From time to time, we encounter businesses described by their owners as managed and operated under Christian principles. The owners explain that they use their personal faith to guide their business decisions, including decisions that impact their employees. While there are no legal restrictions on the use of such business philosophies, in some situations the owners’ personal religious beliefs can result in conflicts because of employees’ differing views.

Last month, the Equal Employment Opportunity Commission announced that it has sued a Texas medical practice on behalf of a Buddhist employee who claims that she and other employees were retaliated against and eventually terminated because they requested to be excused from participating in pre-work Bible studies. The EEOC alleges that the employer conducted mandatory staff meetings that included readings of Bible verses and discussion about how those verses impact employees’ lives and work.

Employers are not required to remove religion form the workplace, and attempts to do so can result in religious accommodation claims from employees. There are no legal prohibitions on employers allowing employees, including managers, to conduct Bible study on their work premises during breaks or outside of working time. However, the EEOC’s lawsuit is based on claims that in this instance the religious study was mandatory, and that employees who declined to participate faced negative employment consequences.

MATERIAL PROVIDED =
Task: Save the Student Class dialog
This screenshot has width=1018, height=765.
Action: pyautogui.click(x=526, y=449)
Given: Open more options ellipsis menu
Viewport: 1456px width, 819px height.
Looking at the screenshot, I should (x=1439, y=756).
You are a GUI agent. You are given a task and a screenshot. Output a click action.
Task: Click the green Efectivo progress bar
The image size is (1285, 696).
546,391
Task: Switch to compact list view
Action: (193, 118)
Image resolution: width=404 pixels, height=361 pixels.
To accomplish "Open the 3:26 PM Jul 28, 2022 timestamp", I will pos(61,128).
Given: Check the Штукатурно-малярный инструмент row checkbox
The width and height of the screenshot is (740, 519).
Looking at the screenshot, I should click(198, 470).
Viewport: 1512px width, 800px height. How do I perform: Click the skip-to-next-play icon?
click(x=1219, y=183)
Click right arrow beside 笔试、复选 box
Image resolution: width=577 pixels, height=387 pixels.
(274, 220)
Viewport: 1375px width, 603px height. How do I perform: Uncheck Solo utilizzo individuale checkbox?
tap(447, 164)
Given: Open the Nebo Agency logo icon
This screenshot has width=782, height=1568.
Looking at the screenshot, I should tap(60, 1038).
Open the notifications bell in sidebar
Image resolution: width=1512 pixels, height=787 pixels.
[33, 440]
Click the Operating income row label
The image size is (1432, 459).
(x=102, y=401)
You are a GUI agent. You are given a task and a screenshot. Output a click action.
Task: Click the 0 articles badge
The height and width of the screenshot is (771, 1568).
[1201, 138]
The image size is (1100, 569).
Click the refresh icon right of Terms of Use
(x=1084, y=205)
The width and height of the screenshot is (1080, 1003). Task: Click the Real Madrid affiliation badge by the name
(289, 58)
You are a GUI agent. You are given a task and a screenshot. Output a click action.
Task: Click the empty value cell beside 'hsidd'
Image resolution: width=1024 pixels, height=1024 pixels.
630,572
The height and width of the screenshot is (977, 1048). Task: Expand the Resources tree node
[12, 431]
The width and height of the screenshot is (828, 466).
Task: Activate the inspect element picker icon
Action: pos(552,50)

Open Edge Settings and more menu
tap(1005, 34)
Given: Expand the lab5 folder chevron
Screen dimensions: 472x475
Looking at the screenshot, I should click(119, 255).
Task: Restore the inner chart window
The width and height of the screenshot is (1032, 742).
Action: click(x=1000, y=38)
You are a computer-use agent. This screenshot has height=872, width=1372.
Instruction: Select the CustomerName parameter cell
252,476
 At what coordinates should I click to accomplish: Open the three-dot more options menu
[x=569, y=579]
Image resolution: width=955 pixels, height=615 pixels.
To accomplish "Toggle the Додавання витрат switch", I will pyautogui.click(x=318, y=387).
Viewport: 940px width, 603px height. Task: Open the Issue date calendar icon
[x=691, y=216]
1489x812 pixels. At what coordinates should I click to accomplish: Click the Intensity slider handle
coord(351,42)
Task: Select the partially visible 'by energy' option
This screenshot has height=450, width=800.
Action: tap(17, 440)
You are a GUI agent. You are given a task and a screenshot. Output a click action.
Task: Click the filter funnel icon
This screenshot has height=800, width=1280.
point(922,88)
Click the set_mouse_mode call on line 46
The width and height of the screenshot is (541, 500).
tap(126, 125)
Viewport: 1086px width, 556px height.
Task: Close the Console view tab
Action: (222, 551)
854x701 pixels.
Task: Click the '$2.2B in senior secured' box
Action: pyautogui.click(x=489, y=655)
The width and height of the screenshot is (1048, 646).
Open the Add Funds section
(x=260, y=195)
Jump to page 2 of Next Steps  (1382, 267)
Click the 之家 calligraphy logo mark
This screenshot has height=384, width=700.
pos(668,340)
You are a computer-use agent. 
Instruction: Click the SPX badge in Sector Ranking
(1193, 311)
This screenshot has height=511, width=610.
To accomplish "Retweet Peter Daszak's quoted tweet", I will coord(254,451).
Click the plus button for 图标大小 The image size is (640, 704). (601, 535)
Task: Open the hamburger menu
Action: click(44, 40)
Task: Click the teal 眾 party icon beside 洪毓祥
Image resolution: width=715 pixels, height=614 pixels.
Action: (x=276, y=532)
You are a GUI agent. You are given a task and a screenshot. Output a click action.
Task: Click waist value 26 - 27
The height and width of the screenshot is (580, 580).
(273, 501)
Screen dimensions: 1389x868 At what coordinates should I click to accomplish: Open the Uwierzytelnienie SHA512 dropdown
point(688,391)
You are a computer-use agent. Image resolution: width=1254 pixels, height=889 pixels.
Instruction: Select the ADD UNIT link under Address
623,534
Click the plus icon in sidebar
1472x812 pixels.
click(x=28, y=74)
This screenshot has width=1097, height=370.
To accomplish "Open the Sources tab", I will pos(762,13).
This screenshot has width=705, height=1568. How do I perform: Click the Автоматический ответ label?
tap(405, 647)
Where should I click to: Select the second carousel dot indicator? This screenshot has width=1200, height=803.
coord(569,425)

CHECK YOUR UNDERSTANDING =
1. Check each statement against the text on religion in the workplace. For each, say yes or no and quote the words of the text that decide it. (a) The lawsuit was brought on behalf of a Buddhist employee. (b) The law forbids employers from letting employees hold Bible study on work premises during breaks. (c) The medical practice that was sued is in Texas.
2. List every two-word phrase in the text on religion in the workplace that begins with the word "Bible".
3. Duplicate the part of the text on religion in the workplace starting at "Last month, the" and ending at "lives and work.".

ACTIVITY ANSWERS =
1.
(a) Yes: "on behalf of a Buddhist employee"
(b) No: "There are no legal prohibitions on employers allowing employees, including managers, to conduct Bible study on their work premises during breaks or outside of working time."
(c) Yes: "sued a Texas medical practice"

2.
- Bible studies
- Bible verses
- Bible study

3.
Last month, the Equal Employment Opportunity Commission announced that it has sued a Texas medical practice on behalf of a Buddhist employee who claims that she and other employees were retaliated against and eventually terminated because they requested to be excused from participating in pre-work Bible studies. The EEOC alleges that the employer conducted mandatory staff meetings that included readings of Bible verses and discussion about how those verses impact employees’ lives and work.